Lächelnd gab Berti mir den braunen Umschlag zurück. „Die Geschichte hat durchaus Struktur, und sie ist, was Sprache und Stil angeht, auf einem guten Niveau. Aber leider hat die Autorin überhaupt kein Erzählpotential. Das ist kein Leben, sondern eine Lebensbeschreibung. Die Figuren handeln nicht, sie sinnieren, reflektieren, lamentieren. Und das in einer Weise, die sehr alltäglich und deshalb wenig originell ist.“ Er schaute mich mit seinem typischen Berti-Blick an und fügte hinzu: „Es mag zwar interessant und fesselnd sein, ins Seeleninnere eines anderen Menschen zu blicken, aber eben nur, wenn man das Original zum Vergleichen kennt. Ich bin mir sicher, dass das Interesse für diese Geschichte schon für Leser in Offenbach aufhören würde.“ Berti prostete mir zu. „Dein Problem ist, mein Lieber, dass du dich davor drückst, einen Absagebrief zu verfassen, stimmt’s? Aber das gehört nun mal zum Geschäft eines Verlegers. Besonders dann, wenn er gar keine Bücher verlegt.“

Ich prostete zurück und versuchte ein Grinsen. Das Bier schmeckte mir heute nicht. Berti hatte recht. Lebendig war die Geschichte für mich geworden, weil ich sie mit der lebenden Frau Friedemüller quasi unterfüttert hatte. Weil ich wissen wollte, warum sie war, wie sie war. Ich steckte den Umschlag weg. Wie brachte man einem Menschen bei, dass sein Schicksal zwar ein bedauernswertes, aber eben kein außergewöhnliches war? Dass Schriftsteller sein mehr bedeutete als das orthografisch korrekte Aufschreiben eines Sachverhaltes?
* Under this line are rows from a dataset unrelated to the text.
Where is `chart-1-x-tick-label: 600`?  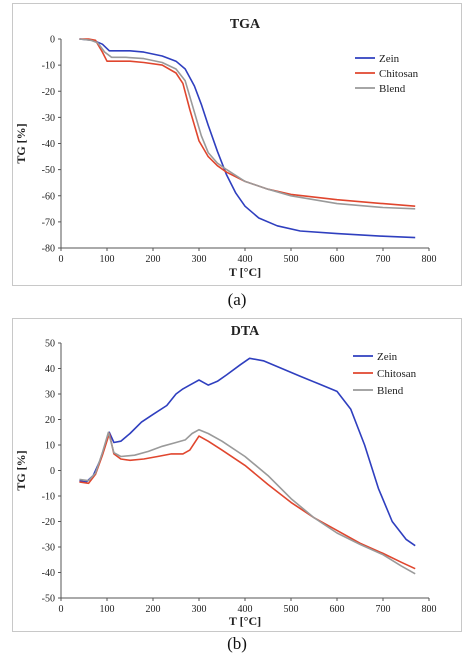 chart-1-x-tick-label: 600 is located at coordinates (338, 610).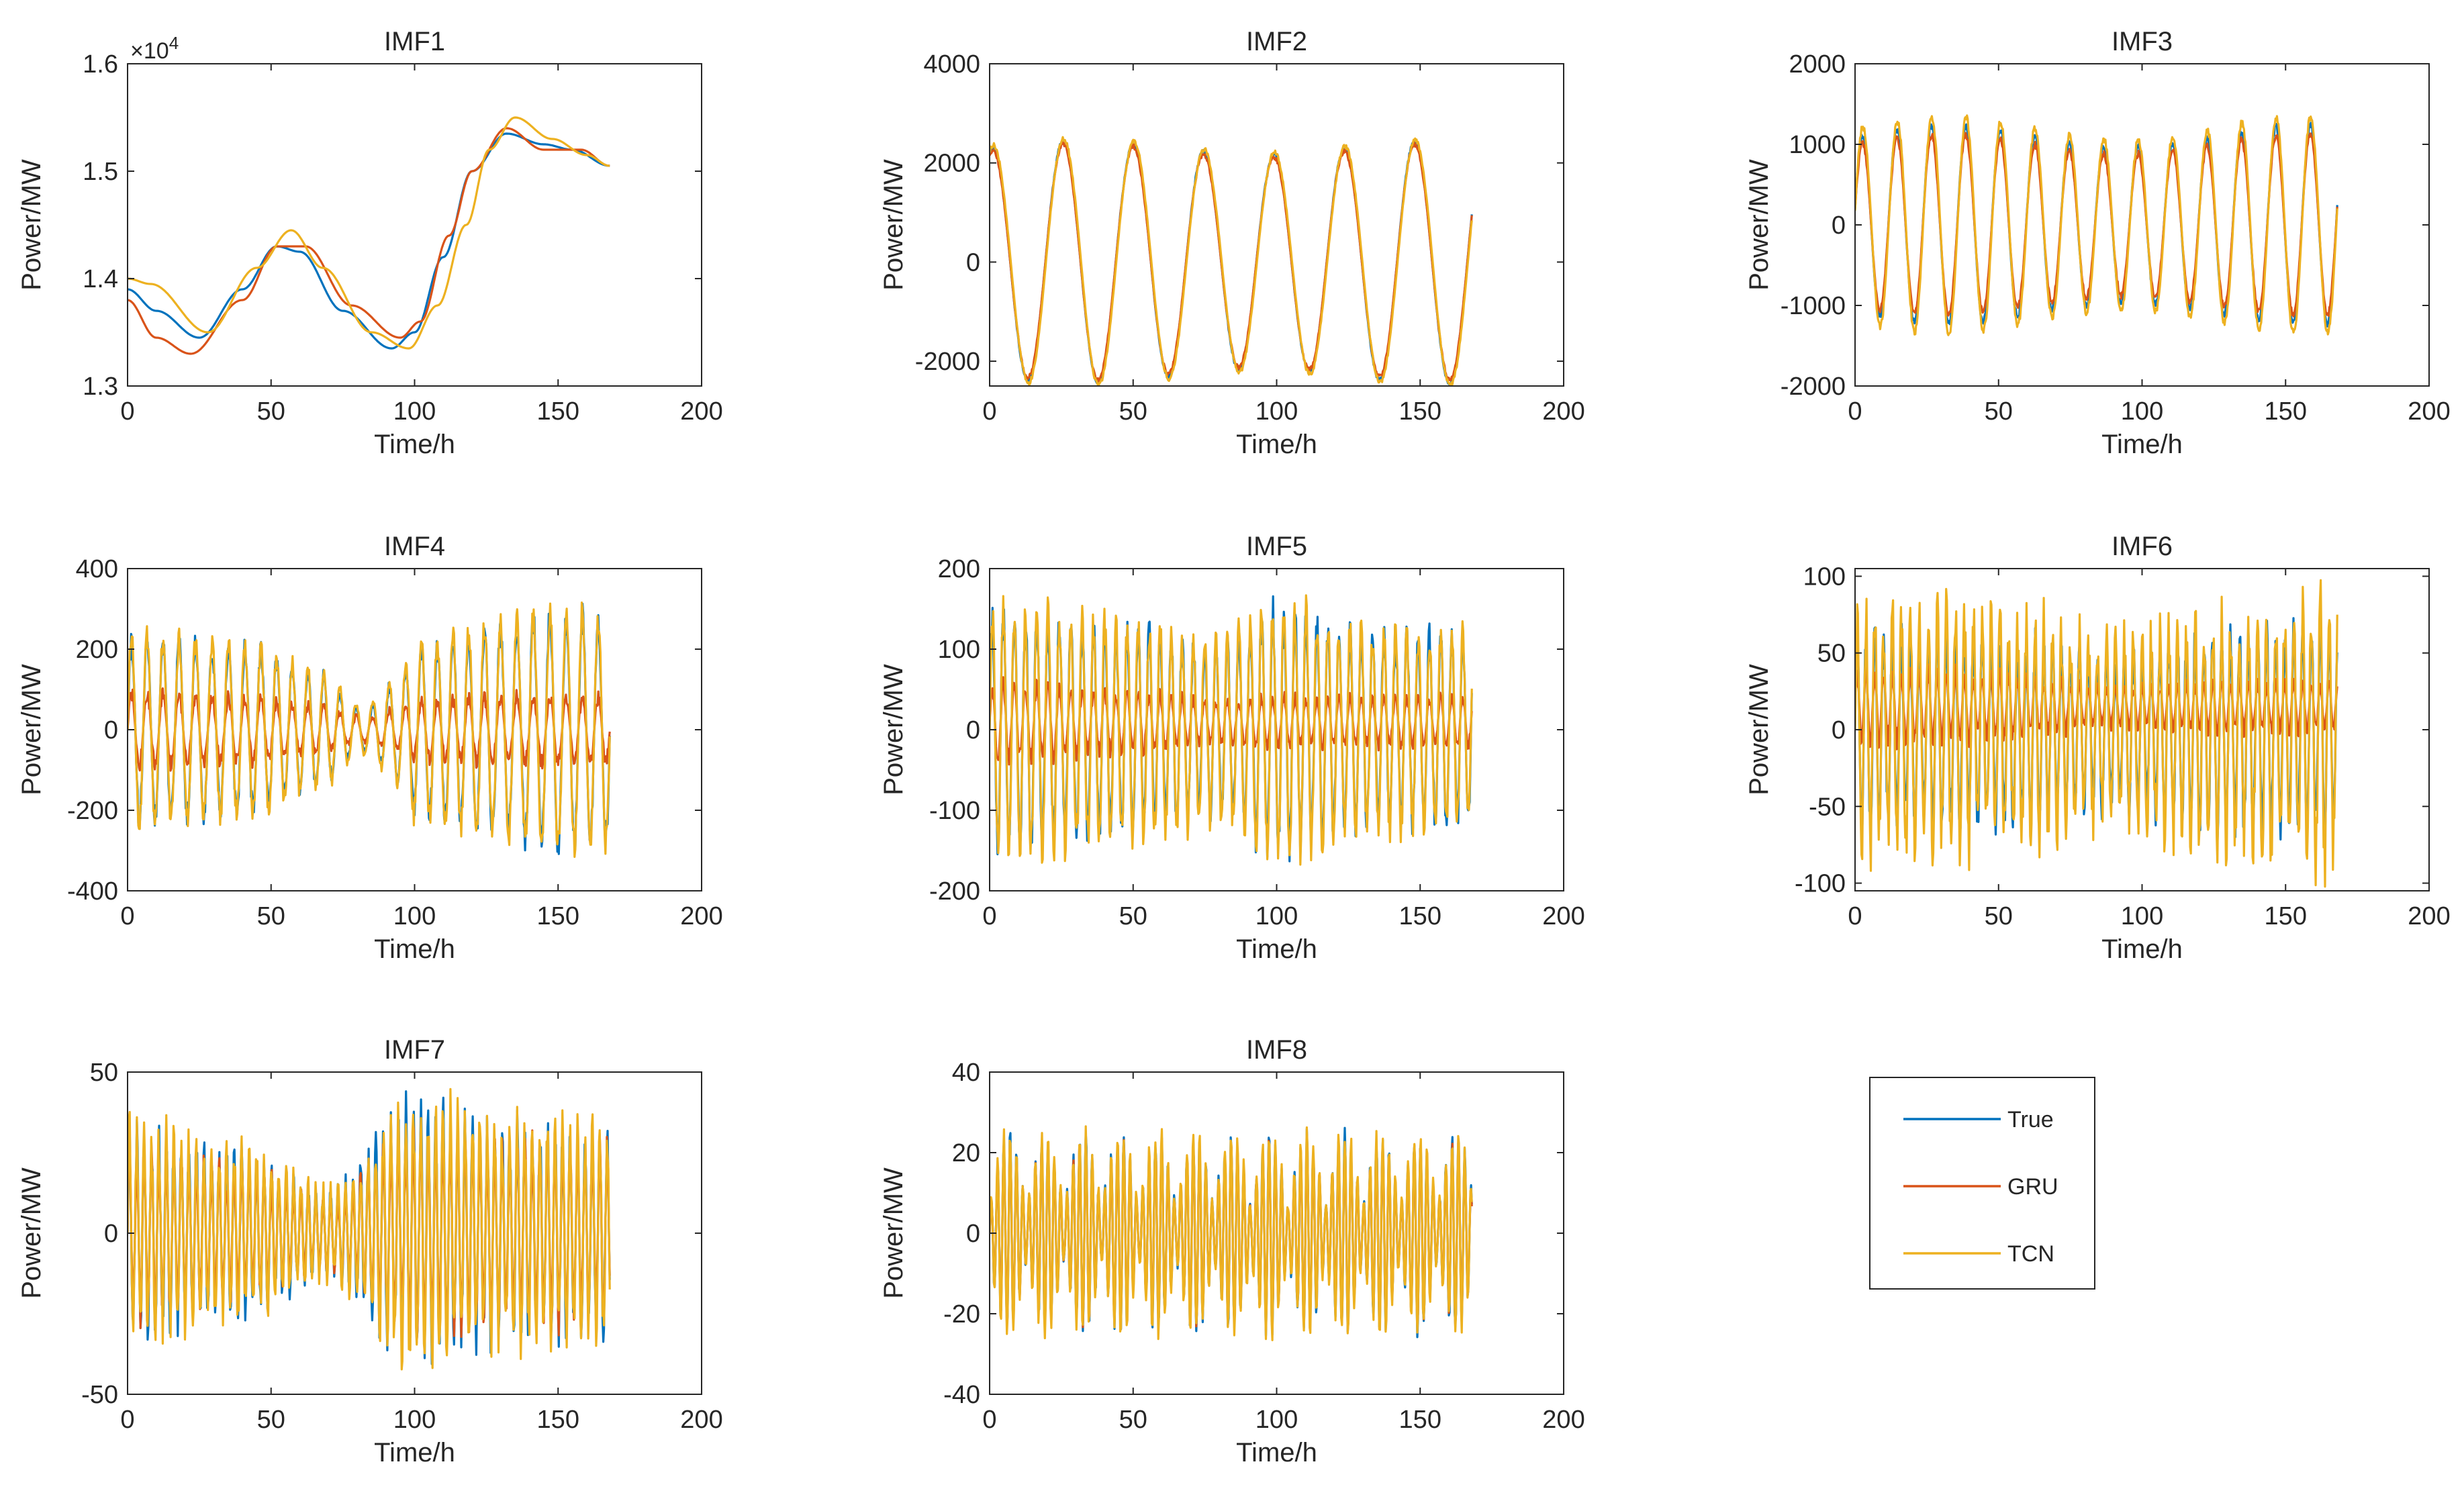  Describe the element at coordinates (966, 1073) in the screenshot. I see `y-tick-label: 40` at that location.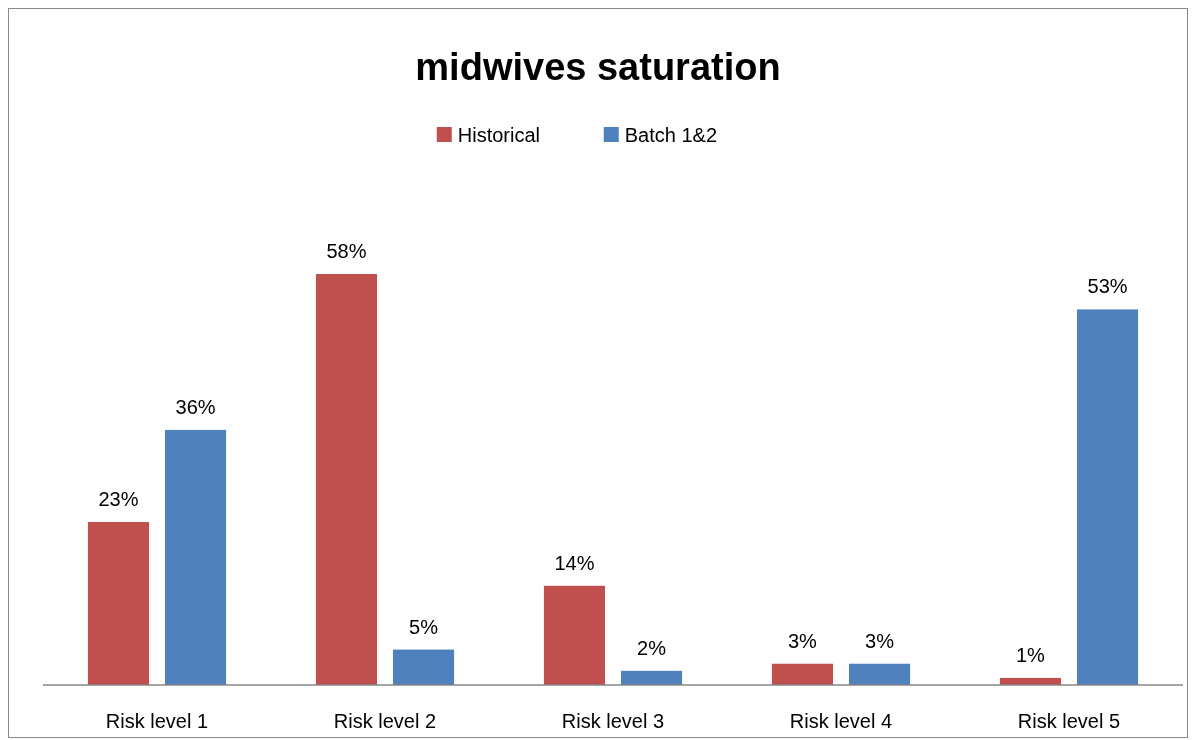  What do you see at coordinates (613, 721) in the screenshot?
I see `x-tick-label: Risk level 3` at bounding box center [613, 721].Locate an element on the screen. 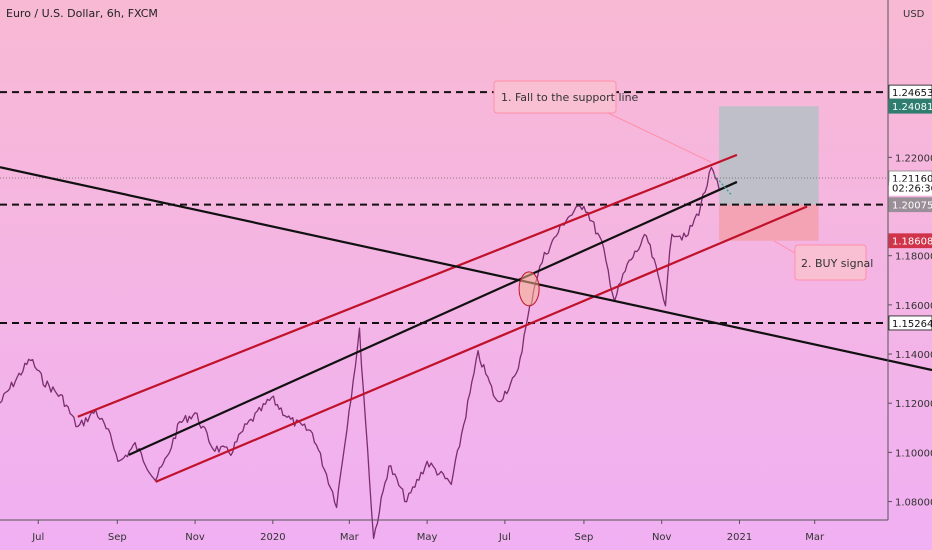 This screenshot has height=550, width=932. chart-title: Euro / U.S. Dollar, 6h, FXCM is located at coordinates (82, 14).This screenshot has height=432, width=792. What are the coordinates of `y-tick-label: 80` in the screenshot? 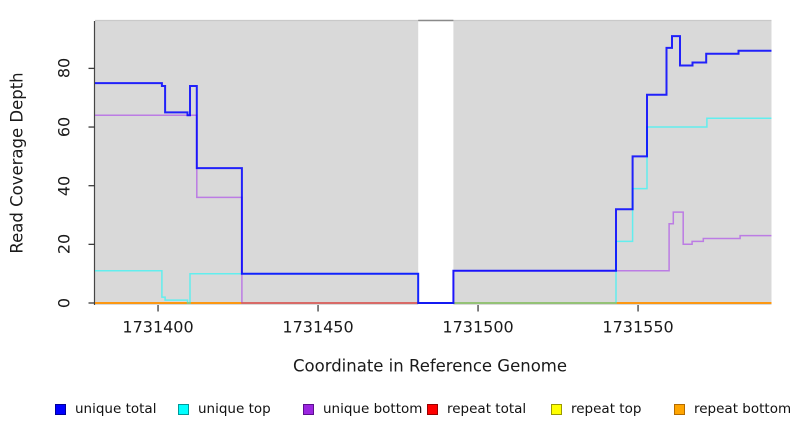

Zwei Nächte später hatte ich genau zehn Zeilen zuwegegebracht. Standardkram mit hoffentlich einer tröstenden Note. Ich rief Ad an und bat ihn um ein Blankoformular für Absagen, woraufhin er laut lachte und rief, ob ich es immer noch nicht kapiert hätte … „Das läuft alles online, Kumpel! Oder willst du unseren Verlag wegen exorbitanter Portokosten ruinieren?“ Er sagte tatsächlich: unser Verlag.

Ich bastelte mir notgedrungen einen Lektoratsabsagebrief mit Thoni-Logo, unterschrieb mit unleserlicher Unterschrift, steckte Brief und Manuskript in einen neuen Umschlag und warf ihn nach der Arbeit an der Hauptpost ein. Als ich nach Hause kam, putzte Frau Friedemüller trotz Eiseskälte die Hauseingangstreppe und rief mir ein freundliches „Guten Abend!“ zu. Ich rief zurück, dass ich heute vom Lektor die Nachricht bekommen habe, dass das Manuskript geprüft und mit einer Antwort alsbald zu rechnen sei. Frau Friedemüller strahlte mit frostroten Händen und ich fühlte mich wie der letzte Arsch.